Cutting edge: Leukotriene C4 activates mouse platelets in plasma exclusively through the type 2 cysteinyl leukotriene receptor

Abstract

Leukotriene C4 (LTC4) and its extracellular metabolites, LTD4 and LTE4, mediate airway inflammation. They signal through three specific receptors (type 1 cys-LT receptor [CysLT1R], CysLT2R, and GPR99) with overlapping ligand preferences. In this article, we demonstrate that LTC4, but not LTD4 or LTE4, activates mouse platelets exclusively through CysLT2R. Platelets expressed CysLT1R and CysLT2R proteins. LTC4 induced surface expression of CD62P by wild-type mouse platelets in platelet-rich plasma (PRP) and caused their secretion of thromboxane A2 and CXCL4. LTC4 was fully active on PRP from mice lacking either CysLT1R or GPR99, but completely inactive on PRP from CysLT2R-null (Cysltr2(-/-)) mice. LTC4/CysLT2R signaling required an autocrine ADP-mediated response through P2Y12 receptors. LTC4 potentiated airway inflammation in a platelet- and CysLT2R-dependent manner. Thus, CysLT2R on platelets recognizes LTC4 with unexpected selectivity. Nascent LTC4 may activate platelets at a synapse with granulocytes before it is converted to LTD4, promoting mediator generation and the formation of leukocyte-platelet complexes that facilitate inflammation.

Figure 1

Platelet activation by cys-LTs. PRP from WT mice was stimulated with the indicated agonists. CD62P was assessed by flow cytometry.
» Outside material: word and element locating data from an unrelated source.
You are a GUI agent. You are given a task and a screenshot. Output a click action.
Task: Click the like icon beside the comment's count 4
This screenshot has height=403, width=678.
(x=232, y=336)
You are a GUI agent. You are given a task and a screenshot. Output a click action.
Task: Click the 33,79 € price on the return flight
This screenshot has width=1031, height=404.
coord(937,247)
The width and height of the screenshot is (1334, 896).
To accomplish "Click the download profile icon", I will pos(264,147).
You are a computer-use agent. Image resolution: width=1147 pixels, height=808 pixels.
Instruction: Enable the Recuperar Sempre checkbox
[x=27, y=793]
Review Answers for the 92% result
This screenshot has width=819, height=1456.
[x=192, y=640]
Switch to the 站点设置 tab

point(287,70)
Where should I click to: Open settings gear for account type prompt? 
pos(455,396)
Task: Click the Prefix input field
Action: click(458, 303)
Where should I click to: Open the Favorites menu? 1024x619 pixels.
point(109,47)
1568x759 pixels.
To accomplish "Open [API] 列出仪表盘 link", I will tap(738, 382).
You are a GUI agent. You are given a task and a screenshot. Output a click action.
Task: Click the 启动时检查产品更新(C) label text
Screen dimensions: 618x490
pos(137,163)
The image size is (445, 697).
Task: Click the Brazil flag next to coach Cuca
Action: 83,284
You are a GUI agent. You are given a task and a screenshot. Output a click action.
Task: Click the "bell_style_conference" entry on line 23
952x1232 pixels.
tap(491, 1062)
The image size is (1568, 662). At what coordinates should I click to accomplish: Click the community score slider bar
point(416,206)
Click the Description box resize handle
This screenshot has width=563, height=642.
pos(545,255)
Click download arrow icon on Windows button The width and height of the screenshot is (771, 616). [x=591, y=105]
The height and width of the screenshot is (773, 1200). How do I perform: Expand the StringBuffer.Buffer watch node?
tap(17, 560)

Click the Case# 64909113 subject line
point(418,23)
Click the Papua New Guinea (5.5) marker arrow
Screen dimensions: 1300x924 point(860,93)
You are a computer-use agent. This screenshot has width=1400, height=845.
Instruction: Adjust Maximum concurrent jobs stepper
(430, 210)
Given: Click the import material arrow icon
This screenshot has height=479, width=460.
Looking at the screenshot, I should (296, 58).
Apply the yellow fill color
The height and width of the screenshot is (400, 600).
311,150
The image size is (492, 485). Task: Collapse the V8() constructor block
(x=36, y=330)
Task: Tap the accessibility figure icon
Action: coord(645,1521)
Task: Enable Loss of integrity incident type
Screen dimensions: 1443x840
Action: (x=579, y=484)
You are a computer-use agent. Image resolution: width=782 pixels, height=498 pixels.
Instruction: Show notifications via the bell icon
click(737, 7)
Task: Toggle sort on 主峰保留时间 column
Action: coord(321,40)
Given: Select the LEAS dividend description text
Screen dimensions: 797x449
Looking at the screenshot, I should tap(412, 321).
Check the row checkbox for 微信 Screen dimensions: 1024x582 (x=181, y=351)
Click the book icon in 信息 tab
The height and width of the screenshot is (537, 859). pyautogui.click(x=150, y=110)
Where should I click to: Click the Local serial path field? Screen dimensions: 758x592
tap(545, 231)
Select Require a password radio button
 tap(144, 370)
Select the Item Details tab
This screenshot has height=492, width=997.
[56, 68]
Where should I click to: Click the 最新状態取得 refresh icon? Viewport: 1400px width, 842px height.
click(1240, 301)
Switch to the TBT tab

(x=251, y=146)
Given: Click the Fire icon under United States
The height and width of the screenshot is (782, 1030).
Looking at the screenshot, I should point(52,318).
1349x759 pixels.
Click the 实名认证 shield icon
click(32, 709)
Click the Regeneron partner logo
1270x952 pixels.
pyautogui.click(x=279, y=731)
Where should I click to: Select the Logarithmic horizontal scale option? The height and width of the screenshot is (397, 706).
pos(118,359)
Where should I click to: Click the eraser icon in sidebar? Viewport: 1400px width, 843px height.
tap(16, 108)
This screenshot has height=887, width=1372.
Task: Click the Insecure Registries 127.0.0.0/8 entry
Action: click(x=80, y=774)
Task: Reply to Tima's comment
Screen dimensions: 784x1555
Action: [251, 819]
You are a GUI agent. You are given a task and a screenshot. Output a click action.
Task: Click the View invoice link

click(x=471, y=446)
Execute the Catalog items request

Results are mean ± SD from 5–10 separate experiments using platelets from one mouse/strain.

Figure 2

Cys-LT receptors involved in LTC₄-induced platelet activation. PRP from mice of the indicated genotypes was stimulated with various concentrations of cys-LTs, or with thrombin as a positive control. A. Effect of CysLT₂R deletion. B. Effect of CysLT₁R deletion. C. Effect of GPR99 deletion. D. Western blot of proteins from human and WT mouse platelets showing bands corresponding to the anticipated molecular sizes of CysLT₁R and CysLT₂R. Results in A-C are mean ± SD from 3–5 separate experiments.

Figure 3

Involvement of P2Y₁₂ receptors and extracellular nucleotides in CysLT₂R-mediated platelet activation. A. Platelets from WT or P2ry12−/− micewere stimulated with the indicated concentrations of cys-LTs or thrombin. CD62P induction was assessed by flow cytometry. B. WT platelets were stimulated with cys-LTs or thrombin in the absence or presence of apyrase. PRP from P2ry12−/− mice was included as a control. C. Release of ADP by stimulated platelets and effects of apyrase and genotypes. Results mean ± SD from 3 separate experiments.

Figure 4

LTC₄ amplifies allergen-induced pulmonary inflammation in a platelet, CysLT₂R and P2Y₁₂-dependent manner. Mice were sensitized intraperitoneally with OVA/Alum and challenged 3x with 0.1% OVA with or without intranasal LTC₄ (2 nmol). A. BAL fluid total cell counts (top) and eosinophil counts (bottom) from mice of the indicated genotypes. B. Effect of platelet depletion (using anti-CD41 vs. an isotype control) of WT mice challenged with OVA ± LTC₄ on BAL fluid cell counts and eosinophil counts. Results are mean ± SEM from a single experiment using 5–10 mice/group. Results from a second experiment were similar.